§ 課題の指示
リストの最初から「creature animator (413, 789)」を含む行までを書き直し、「Uncategorized」を「Miscellaneous」に変えてください。そのほかの部分は一切変更しないでください。

§ データセット内容
◆ ◆ ◆ ◆
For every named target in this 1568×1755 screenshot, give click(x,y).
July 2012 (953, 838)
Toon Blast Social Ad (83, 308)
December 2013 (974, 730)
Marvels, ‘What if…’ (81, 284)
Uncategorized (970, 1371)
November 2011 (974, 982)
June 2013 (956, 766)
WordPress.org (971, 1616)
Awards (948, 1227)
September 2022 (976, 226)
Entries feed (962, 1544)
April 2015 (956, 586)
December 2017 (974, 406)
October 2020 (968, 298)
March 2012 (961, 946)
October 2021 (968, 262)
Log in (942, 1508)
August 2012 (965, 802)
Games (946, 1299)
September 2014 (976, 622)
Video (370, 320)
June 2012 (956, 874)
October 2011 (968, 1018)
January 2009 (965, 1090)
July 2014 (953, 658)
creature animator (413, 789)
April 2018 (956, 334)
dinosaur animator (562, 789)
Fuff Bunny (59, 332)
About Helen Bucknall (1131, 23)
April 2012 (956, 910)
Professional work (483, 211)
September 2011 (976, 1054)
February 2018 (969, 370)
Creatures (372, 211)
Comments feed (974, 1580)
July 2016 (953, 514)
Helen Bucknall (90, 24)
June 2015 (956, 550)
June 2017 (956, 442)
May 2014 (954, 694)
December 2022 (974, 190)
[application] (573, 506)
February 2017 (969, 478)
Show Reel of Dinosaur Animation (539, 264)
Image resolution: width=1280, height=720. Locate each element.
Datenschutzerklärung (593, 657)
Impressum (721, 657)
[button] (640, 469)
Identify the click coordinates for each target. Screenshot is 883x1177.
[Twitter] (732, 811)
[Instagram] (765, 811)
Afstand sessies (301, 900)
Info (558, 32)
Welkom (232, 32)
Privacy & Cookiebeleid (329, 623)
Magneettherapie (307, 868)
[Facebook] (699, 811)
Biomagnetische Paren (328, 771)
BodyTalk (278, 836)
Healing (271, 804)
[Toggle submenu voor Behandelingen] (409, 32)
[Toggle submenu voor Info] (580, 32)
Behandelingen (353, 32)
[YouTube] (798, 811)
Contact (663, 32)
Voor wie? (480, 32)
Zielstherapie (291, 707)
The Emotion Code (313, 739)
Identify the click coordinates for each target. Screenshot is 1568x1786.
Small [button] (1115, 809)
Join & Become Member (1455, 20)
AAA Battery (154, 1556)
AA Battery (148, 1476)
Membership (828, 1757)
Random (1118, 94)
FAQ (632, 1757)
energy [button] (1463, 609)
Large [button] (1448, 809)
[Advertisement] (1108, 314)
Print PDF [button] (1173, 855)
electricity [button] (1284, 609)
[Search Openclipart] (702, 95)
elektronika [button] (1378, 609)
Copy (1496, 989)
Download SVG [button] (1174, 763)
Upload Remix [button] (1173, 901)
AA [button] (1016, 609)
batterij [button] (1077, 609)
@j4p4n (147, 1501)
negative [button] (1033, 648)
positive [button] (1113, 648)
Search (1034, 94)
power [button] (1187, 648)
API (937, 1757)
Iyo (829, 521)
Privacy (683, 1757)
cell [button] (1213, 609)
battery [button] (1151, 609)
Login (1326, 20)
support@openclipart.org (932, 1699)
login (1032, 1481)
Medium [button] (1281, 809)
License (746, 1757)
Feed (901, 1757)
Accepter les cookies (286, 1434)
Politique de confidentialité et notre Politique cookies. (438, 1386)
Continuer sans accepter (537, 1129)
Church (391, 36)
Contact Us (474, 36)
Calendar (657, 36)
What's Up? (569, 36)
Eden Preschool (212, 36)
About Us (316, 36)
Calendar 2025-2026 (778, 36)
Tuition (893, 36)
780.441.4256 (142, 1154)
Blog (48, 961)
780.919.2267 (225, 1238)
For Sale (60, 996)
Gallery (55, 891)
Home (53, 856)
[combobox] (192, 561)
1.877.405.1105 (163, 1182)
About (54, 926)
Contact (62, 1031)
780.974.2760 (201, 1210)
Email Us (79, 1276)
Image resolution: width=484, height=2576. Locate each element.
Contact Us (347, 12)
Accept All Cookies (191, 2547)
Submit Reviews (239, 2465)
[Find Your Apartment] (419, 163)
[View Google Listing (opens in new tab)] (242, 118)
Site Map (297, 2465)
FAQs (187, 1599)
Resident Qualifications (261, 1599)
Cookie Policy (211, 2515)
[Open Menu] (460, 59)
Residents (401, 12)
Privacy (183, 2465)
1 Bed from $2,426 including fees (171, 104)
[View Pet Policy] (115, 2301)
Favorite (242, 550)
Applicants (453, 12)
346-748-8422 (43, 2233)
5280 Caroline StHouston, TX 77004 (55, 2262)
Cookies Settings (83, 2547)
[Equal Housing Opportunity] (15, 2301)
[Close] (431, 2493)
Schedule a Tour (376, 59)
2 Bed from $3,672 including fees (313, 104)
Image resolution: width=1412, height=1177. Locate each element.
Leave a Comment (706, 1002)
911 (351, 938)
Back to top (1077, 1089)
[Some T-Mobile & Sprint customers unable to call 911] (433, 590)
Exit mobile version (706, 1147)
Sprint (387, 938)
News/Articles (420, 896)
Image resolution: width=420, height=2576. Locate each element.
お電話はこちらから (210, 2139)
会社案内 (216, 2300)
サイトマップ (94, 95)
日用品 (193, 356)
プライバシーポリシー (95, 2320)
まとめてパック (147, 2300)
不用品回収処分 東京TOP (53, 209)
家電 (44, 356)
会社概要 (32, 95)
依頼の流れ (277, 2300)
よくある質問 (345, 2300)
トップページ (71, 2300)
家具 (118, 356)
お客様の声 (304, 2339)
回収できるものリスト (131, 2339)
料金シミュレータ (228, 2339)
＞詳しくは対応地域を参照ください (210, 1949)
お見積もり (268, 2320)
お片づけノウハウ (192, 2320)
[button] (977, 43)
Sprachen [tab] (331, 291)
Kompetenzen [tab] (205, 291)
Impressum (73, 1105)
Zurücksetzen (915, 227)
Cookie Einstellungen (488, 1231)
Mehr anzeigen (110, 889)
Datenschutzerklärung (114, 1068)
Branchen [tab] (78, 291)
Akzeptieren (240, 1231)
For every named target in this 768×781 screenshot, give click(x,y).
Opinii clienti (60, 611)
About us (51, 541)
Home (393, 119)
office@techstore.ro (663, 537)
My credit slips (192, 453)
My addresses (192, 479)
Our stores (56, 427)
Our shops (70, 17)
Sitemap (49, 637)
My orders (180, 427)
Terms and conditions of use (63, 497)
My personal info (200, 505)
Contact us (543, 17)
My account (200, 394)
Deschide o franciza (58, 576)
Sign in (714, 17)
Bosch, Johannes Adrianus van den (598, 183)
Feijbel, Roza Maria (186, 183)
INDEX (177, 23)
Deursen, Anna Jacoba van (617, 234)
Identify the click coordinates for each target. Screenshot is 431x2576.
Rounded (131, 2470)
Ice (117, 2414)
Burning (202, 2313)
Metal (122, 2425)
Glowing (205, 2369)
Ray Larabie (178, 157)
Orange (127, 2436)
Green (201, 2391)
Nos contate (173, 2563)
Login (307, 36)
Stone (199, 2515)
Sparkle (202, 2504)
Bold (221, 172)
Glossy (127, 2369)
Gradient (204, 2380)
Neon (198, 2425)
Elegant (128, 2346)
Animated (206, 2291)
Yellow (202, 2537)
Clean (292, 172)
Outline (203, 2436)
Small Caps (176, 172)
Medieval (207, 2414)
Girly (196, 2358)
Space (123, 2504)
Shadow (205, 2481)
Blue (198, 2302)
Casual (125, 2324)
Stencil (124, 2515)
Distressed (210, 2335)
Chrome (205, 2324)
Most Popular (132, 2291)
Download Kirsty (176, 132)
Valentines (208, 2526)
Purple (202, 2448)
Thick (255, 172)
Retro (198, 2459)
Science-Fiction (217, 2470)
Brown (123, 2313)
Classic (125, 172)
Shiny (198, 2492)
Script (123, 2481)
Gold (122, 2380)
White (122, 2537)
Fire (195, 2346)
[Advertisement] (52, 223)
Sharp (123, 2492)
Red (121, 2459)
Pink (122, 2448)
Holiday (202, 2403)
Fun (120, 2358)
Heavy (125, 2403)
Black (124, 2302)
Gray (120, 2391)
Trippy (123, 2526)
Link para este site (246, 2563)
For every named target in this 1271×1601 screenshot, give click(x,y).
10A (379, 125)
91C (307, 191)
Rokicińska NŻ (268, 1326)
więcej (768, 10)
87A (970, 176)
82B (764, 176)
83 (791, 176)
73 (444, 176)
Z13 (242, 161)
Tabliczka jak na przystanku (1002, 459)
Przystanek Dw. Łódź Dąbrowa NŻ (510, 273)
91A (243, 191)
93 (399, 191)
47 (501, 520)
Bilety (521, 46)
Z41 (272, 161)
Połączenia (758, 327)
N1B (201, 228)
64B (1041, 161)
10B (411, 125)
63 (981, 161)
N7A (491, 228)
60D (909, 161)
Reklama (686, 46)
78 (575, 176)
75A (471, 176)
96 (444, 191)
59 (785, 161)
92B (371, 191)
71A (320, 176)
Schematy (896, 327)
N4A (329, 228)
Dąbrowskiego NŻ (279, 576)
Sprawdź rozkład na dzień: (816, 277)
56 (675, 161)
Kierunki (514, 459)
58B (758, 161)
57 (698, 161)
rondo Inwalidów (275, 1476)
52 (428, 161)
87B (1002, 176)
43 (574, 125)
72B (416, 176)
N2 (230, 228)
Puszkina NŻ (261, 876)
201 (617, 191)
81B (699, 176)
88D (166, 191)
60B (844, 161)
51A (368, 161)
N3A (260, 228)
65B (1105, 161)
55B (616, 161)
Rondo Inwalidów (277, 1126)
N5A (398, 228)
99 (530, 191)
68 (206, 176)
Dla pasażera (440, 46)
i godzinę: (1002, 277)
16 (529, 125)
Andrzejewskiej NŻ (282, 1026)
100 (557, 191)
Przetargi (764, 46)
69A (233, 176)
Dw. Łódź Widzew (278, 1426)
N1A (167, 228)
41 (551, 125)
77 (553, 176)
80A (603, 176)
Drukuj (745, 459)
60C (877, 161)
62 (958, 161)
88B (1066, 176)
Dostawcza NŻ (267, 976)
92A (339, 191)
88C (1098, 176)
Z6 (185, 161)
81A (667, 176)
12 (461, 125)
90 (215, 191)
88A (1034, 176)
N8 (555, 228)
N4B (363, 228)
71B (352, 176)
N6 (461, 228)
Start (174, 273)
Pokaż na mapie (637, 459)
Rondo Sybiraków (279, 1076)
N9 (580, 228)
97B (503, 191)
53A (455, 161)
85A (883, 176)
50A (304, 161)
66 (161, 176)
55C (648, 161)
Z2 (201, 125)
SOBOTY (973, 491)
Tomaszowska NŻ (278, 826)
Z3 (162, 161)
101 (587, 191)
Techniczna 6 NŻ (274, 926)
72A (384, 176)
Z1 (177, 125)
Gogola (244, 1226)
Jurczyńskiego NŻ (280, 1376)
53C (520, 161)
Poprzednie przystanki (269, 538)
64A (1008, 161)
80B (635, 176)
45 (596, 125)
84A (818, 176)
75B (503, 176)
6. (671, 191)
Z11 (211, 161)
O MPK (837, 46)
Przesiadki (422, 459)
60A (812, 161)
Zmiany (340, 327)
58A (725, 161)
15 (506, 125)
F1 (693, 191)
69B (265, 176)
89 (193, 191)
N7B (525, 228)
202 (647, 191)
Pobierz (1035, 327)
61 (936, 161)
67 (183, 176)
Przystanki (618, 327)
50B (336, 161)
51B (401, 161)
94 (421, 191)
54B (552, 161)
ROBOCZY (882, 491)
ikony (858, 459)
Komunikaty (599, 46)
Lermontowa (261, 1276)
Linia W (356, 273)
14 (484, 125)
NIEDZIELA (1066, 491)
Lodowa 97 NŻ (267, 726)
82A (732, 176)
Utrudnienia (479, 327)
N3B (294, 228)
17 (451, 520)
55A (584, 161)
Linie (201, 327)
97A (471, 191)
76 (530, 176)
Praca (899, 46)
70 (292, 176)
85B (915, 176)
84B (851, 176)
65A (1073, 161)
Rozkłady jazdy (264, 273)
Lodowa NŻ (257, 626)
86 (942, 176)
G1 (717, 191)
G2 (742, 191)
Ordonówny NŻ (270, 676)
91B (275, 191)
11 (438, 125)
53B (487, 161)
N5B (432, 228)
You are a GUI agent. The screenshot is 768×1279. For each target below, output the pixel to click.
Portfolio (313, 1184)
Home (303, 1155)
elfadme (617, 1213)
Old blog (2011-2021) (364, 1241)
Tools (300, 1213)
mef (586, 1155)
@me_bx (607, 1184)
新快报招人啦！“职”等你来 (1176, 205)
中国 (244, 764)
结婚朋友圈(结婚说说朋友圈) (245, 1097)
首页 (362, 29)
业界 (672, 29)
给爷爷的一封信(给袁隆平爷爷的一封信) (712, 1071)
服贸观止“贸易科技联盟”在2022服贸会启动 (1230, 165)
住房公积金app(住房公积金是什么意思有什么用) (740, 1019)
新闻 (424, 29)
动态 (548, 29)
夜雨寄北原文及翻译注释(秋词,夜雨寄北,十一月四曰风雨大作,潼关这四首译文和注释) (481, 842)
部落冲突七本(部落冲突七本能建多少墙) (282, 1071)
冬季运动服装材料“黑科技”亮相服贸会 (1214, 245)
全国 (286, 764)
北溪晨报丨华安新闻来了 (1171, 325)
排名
◆ ◆ ◆ ◆
§ 課題の解答
For every named target in this 1568×1755 screenshot, give click(x,y).
July 2012 (953, 838)
Toon Blast Social Ad (83, 308)
December 2013 (974, 730)
Marvels, ‘What if…’ (81, 284)
Miscellaneous (970, 1371)
November 2011 (974, 982)
June 2013 (956, 766)
WordPress.org (971, 1616)
Awards (948, 1227)
September 2022 (976, 226)
Entries feed (962, 1544)
April 2015 (956, 586)
December 2017 (974, 406)
October 2020 (968, 298)
March 2012 (961, 946)
October 2021 (968, 262)
Log in (942, 1508)
August 2012 (965, 802)
Games (946, 1299)
September 2014 (976, 622)
Video (370, 320)
June 2012 (956, 874)
October 2011 (968, 1018)
January 2009 (965, 1090)
July 2014 (953, 658)
creature animator (413, 789)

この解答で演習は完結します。